Research exposes wide variation in estimates of pension fund shortfalls

Estimates of pension scheme liabilities in the UK’s largest companies vary by about 20%, depending on the assumed life expectancy of members, according to new research. 

The analysis of 28 of the FTSE 100 companies – representing 49% of its total market capitalisation – by Mercer Human Resource Consulting, found that more than half provided information on the mortality rates used last year. 

Analysis of the companies’ policies on the presumed life expectancy of staff showed that most assumed life expectancies for a 65 year-old ranged between 18 and 22 years. The lower the life expectancy assumption used, the lower the value of a scheme’s liabilities will be.

Tim Keogh, worldwide partner at Mercer, said that given the social and geographic differences in memberships, pension schemes would be expected to use a range of mortality assumptions.
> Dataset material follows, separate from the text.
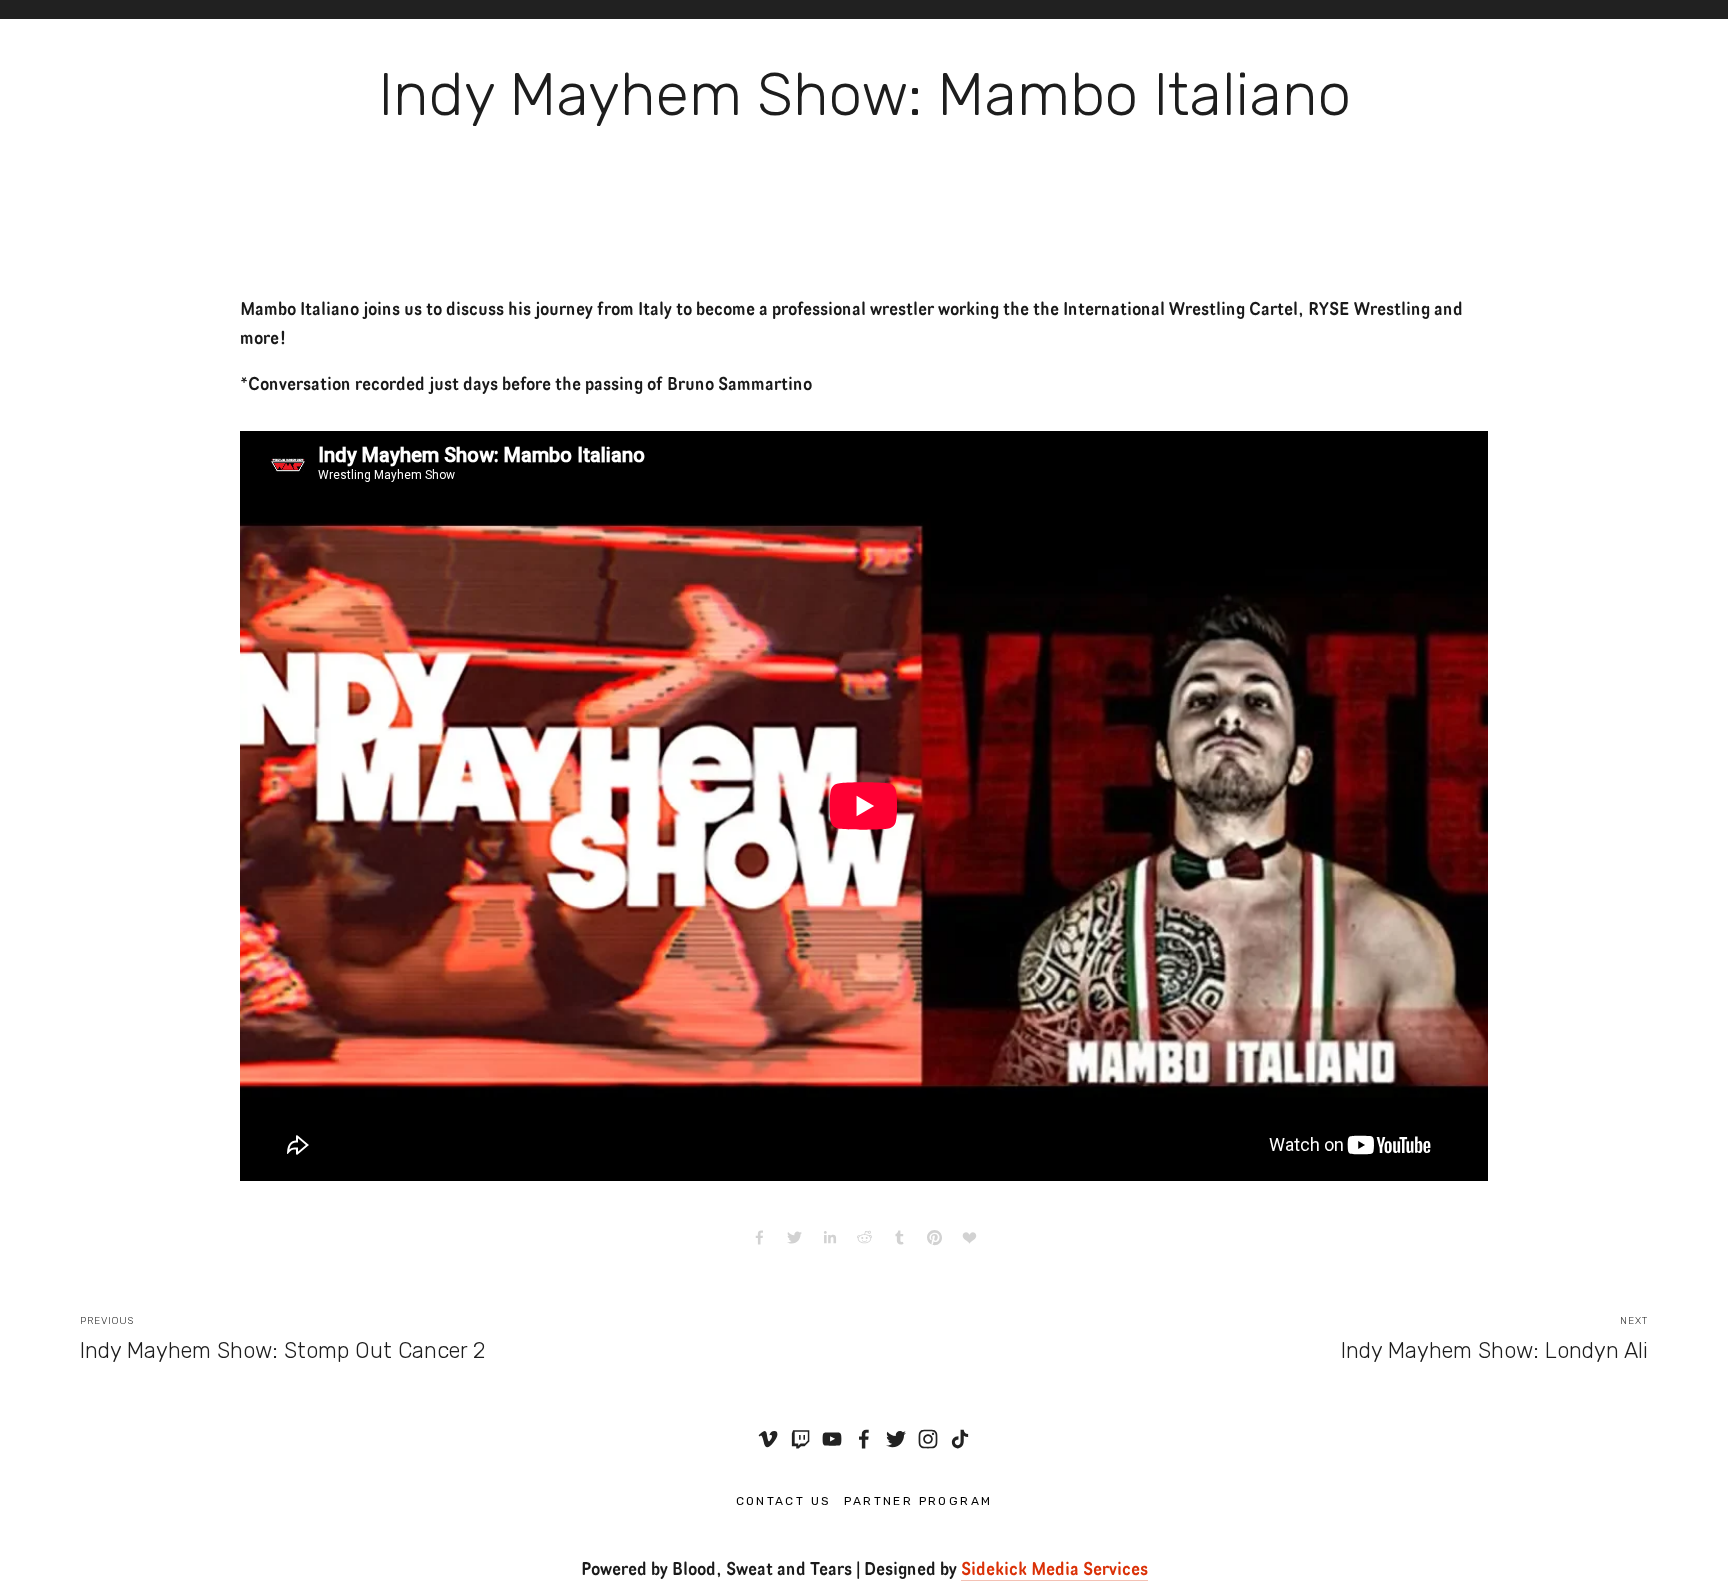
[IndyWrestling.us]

“But those schemes that use particularly low assumptions may come under increasing pressure to justify their positions,” he warned.

Estimates of the deficit facing the pensions schemes of the UK’s biggest companies have varied wildly over the past year since the issue was thrust into the limelight by the findings of the pensions commission. and the decisions by increasing number of firms to close final salary schemes.

But the total deficit for final salary pension plans of FTSE 100 companies has halved in the past two months, according to professional services firm Deloitte. 

It now stands at £60bn – largely due to the recent gains from a buoyant equity market and an easing of the pressure in bond markets following government proposals to lend over longer periods, it said.